El espacio pronto resultó insuficiente para acoger a quienes acudían a escucharlo, por lo que se trasladaron al granero de la iglesia. Convencido de que la oración debía conducir a la acción caritativa, fundó la Cofradía de la Santísima Trinidad de los Peregrinos, que durante el Jubileo de 1550 ofreció acogida a los fieles que llegaban a Roma.
Decidió partir como misionero al Lejano Oriente, pero no pudo hacerlo por las constantes peticiones de ayuda de necesitados y de personas deseosas de vivir el Evangelio con autenticidad. En 1559 falleció su padre y conoció al cardenal Carlos Borromeo, con quien entabló una profunda amistad.

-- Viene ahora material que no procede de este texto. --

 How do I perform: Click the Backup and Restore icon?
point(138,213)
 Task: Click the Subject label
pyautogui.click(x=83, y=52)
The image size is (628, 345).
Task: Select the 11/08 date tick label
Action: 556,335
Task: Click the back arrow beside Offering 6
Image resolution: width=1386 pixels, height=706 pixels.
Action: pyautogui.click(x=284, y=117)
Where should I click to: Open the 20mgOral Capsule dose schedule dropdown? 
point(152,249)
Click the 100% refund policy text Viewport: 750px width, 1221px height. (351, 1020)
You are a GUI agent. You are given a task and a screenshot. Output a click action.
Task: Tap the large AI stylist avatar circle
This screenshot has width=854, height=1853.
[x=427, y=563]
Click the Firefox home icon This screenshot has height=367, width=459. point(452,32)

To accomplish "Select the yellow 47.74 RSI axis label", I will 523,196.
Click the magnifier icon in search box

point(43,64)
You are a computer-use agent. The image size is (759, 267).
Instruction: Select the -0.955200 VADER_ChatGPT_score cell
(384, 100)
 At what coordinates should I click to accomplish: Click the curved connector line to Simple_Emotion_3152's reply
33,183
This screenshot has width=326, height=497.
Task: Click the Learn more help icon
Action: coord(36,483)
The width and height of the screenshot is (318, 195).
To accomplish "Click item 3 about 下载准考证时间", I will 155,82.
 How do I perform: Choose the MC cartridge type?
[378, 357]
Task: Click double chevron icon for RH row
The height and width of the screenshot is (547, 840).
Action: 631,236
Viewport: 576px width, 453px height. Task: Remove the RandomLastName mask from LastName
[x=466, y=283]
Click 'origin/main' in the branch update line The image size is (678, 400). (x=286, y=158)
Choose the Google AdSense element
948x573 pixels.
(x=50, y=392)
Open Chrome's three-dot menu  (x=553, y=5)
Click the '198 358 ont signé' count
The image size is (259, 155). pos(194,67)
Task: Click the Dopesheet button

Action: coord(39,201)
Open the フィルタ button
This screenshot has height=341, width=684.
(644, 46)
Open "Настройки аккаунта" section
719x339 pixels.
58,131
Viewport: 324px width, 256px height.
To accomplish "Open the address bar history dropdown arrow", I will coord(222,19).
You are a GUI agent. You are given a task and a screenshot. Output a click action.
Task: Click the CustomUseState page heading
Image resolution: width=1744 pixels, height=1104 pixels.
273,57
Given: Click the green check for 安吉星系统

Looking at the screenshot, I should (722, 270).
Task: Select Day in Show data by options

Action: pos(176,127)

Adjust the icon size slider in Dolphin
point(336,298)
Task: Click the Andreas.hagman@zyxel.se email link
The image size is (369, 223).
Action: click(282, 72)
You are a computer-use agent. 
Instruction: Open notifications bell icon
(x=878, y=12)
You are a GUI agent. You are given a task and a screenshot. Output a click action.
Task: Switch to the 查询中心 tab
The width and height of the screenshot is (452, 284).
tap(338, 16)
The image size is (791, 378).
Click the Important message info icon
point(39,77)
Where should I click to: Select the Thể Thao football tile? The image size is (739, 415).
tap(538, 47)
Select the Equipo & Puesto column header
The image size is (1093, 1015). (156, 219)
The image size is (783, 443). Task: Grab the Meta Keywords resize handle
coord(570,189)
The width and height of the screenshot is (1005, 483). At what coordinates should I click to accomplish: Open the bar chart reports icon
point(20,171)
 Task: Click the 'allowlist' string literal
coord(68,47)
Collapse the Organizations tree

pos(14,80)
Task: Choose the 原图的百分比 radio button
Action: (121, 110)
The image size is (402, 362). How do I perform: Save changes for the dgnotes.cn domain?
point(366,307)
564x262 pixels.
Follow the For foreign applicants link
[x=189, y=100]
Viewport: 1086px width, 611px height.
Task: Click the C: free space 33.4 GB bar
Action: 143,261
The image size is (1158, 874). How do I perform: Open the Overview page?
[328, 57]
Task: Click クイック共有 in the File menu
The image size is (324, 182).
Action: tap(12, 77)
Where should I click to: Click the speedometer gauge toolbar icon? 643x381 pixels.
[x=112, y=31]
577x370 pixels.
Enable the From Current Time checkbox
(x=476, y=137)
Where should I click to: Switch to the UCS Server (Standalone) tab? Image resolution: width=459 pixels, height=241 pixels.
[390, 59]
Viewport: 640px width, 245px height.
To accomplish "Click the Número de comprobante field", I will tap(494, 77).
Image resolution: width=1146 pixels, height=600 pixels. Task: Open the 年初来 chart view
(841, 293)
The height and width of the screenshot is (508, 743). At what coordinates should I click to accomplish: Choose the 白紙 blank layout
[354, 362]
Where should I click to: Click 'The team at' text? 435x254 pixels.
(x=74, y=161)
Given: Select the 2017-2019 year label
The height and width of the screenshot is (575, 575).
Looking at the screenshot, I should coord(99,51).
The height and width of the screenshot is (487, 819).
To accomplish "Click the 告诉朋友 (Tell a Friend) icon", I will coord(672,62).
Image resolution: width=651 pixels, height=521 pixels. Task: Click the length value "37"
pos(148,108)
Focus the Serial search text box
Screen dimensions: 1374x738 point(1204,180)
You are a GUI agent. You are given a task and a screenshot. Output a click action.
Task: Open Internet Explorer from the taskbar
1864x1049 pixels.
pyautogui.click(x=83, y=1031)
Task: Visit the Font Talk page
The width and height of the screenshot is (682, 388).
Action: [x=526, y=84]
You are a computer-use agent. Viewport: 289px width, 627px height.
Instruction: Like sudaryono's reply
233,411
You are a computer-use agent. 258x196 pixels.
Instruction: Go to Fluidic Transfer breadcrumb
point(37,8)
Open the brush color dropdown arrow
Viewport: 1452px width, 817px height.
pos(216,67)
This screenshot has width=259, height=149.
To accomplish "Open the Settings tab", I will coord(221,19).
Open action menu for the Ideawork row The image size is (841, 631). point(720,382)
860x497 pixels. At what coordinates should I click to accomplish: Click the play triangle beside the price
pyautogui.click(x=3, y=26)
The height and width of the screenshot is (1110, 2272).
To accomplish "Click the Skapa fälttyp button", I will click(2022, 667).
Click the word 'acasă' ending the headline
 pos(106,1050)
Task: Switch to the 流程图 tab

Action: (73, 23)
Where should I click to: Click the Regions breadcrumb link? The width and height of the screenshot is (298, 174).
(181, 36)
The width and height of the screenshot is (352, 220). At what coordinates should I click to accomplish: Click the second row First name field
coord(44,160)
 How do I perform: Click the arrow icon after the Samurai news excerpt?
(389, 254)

Su fama de santidad comenzó a difundirse, hasta el punto de que los mercaderes florentinos residentes en Roma quisieron nombrarlo rector de la iglesia de San Juan de los Florentinos. Felipe envió allí a algunos de sus discípulos como capellanes. Poco a poco, quienes le rodeaban comenzaron a vivir en común como sacerdotes seculares del Oratorio. Su regla espiritual era no tener otra regla que seguir al Espíritu Santo. La nueva comunidad se fundamentó en la obediencia al padre espiritual y en el amor fraterno, según el modelo de las primeras comunidades cristianas.
Gregorio XIII le concedió en perpetuidad la iglesia de Santa María in Vallicella y aprobó la nueva Congregación de los Sacerdotes y Clérigos Seculares del Oratorio. En enero de 1578, sus discípulos se reunieron en la Vallicella, y Felipe los acompañó en 1583, por deseo del Papa.
Los últimos años de su vida estuvieron marcados por problemas físicos, enfermedades, curaciones y recaídas. En ese tiempo actuó como mediador entre el papado y el rey de Francia. Por esta intervención, Clemente VIII quiso nombrarlo cardenal, pero Felipe rehusó, diciendo: «Prefiero el Paraíso».
La iglesia de la Vallicella, donde vivía, se convirtió en un punto de referencia para toda Roma: desde los Papas y cardenales hasta los pobres y excluidos. Falleció serenamente al amanecer del 26 de mayo de 1595.